→ **MATERIAL FOR THIS TASK**
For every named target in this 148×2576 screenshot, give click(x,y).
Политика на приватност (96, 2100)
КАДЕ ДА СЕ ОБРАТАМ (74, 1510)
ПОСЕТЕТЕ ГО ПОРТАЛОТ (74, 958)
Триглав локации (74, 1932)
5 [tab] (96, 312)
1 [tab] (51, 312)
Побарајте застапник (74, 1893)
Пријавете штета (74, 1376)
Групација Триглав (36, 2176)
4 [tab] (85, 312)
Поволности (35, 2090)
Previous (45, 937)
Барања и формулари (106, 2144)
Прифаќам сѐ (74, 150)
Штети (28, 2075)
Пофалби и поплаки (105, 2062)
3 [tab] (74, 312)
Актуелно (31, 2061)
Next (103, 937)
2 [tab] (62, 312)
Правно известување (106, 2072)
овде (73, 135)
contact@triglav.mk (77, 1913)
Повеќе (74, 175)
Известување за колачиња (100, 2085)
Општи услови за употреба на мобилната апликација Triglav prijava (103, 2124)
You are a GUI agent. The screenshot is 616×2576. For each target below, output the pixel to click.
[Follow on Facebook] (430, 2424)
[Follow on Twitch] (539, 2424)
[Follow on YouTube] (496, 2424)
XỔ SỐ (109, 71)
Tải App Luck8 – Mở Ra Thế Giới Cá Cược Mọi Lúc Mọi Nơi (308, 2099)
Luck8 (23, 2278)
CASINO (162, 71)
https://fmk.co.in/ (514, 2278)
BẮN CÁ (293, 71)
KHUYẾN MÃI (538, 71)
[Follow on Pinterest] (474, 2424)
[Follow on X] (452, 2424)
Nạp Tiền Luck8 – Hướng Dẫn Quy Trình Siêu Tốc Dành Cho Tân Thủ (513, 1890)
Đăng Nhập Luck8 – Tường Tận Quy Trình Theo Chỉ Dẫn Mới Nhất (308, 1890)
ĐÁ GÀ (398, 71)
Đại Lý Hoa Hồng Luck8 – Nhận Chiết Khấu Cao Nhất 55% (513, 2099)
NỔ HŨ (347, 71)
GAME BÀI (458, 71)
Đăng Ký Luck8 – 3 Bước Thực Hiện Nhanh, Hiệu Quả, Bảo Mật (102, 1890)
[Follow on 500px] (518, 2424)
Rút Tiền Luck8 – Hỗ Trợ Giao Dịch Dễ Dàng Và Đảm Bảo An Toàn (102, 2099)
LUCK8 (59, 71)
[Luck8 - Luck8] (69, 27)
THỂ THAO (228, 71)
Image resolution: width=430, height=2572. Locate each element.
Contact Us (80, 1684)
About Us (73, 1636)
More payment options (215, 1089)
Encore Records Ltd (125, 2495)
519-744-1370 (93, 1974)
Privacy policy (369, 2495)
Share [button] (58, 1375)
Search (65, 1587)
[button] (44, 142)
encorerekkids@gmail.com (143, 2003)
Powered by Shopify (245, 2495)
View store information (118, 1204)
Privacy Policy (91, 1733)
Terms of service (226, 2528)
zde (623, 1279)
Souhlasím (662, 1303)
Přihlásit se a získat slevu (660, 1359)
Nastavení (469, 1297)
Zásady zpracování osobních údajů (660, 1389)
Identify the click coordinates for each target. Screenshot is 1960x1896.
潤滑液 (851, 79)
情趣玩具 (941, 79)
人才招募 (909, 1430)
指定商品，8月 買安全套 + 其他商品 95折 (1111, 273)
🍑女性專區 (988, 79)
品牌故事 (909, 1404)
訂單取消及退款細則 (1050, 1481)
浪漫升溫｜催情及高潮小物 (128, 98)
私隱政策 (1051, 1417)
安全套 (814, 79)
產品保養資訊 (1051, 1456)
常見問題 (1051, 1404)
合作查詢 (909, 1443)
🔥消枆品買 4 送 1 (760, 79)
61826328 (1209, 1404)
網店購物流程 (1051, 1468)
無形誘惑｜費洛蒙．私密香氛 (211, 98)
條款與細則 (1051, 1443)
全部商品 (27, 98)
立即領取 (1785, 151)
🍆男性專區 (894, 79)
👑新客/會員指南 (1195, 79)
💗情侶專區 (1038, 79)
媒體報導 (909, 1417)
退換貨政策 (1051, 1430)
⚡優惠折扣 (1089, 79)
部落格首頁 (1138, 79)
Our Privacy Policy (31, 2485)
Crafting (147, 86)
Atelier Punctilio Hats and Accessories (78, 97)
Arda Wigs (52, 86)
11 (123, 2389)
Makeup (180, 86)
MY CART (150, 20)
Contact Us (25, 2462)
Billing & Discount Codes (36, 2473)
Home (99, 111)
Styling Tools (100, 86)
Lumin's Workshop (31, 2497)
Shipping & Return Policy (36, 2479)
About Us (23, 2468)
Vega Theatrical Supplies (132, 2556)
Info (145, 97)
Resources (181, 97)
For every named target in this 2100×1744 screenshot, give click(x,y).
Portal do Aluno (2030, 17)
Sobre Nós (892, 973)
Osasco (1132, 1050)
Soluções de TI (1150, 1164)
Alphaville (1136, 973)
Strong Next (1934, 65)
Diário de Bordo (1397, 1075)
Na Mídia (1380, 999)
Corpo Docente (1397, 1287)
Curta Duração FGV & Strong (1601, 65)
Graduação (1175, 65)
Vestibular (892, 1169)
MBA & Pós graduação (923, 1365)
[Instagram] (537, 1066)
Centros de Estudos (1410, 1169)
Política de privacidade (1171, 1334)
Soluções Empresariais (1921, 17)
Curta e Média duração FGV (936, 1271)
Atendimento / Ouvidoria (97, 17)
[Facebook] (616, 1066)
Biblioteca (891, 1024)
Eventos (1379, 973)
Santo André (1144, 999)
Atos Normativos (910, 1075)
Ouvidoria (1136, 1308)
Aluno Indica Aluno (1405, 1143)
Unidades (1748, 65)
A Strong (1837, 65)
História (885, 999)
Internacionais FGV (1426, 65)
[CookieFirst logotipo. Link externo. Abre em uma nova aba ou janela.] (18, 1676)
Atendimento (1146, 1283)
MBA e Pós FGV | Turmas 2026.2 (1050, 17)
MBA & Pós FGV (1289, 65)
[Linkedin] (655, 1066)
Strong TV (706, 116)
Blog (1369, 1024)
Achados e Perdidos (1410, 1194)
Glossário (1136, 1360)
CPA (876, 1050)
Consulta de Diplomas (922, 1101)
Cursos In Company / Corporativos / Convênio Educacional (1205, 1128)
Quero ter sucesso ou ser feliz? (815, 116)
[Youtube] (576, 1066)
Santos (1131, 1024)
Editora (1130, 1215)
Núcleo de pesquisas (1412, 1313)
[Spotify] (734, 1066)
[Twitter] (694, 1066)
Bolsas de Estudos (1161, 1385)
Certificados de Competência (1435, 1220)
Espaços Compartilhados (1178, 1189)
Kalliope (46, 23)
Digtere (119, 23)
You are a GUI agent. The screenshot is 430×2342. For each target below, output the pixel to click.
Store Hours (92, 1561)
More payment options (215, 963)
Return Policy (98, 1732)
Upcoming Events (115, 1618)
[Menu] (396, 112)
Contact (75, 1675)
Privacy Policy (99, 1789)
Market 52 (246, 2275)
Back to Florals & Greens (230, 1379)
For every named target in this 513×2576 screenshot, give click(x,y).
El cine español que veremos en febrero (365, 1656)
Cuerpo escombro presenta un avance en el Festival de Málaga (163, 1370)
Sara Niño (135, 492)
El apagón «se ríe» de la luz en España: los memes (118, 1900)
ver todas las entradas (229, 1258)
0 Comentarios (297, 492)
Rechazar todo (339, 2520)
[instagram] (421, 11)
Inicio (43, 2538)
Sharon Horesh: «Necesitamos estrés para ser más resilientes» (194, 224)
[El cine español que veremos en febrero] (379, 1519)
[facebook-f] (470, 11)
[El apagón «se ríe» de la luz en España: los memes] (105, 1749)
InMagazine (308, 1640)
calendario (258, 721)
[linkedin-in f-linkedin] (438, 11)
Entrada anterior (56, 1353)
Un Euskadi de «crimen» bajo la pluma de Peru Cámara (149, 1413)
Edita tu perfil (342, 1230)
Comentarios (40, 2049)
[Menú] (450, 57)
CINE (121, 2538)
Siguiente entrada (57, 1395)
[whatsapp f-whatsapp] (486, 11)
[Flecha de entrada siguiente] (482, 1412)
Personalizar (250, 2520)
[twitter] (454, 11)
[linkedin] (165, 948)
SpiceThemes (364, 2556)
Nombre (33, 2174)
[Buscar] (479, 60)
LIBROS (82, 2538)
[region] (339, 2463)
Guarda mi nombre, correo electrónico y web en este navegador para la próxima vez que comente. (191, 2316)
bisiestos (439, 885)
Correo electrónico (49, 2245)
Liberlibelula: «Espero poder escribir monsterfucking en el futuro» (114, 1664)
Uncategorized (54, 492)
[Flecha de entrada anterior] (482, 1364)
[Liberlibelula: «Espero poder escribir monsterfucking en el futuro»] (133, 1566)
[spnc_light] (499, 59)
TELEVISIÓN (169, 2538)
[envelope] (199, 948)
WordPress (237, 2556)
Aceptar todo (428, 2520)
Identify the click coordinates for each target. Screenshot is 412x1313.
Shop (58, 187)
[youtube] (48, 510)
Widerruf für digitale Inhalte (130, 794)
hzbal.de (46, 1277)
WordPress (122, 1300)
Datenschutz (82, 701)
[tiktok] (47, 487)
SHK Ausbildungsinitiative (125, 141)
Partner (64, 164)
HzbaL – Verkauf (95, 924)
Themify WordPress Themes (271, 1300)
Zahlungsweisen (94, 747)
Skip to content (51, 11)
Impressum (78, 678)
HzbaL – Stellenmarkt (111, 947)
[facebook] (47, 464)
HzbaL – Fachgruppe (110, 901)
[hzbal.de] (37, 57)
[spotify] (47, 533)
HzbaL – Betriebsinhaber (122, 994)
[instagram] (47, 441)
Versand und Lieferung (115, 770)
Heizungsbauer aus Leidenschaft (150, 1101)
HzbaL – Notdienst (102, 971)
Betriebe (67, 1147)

→ **EXERCISE DIRECTIONS**
Reproduce only the lines running from the one that contains "Impressum (78, 678)" to the last line of the records.

→ **WORKED SOLUTION**
Impressum (78, 678)
HzbaL – Stellenmarkt (111, 947)
[facebook] (47, 464)
HzbaL – Fachgruppe (110, 901)
[hzbal.de] (37, 57)
[spotify] (47, 533)
HzbaL – Betriebsinhaber (122, 994)
[instagram] (47, 441)
Versand und Lieferung (115, 770)
Heizungsbauer aus Leidenschaft (150, 1101)
HzbaL – Notdienst (102, 971)
Betriebe (67, 1147)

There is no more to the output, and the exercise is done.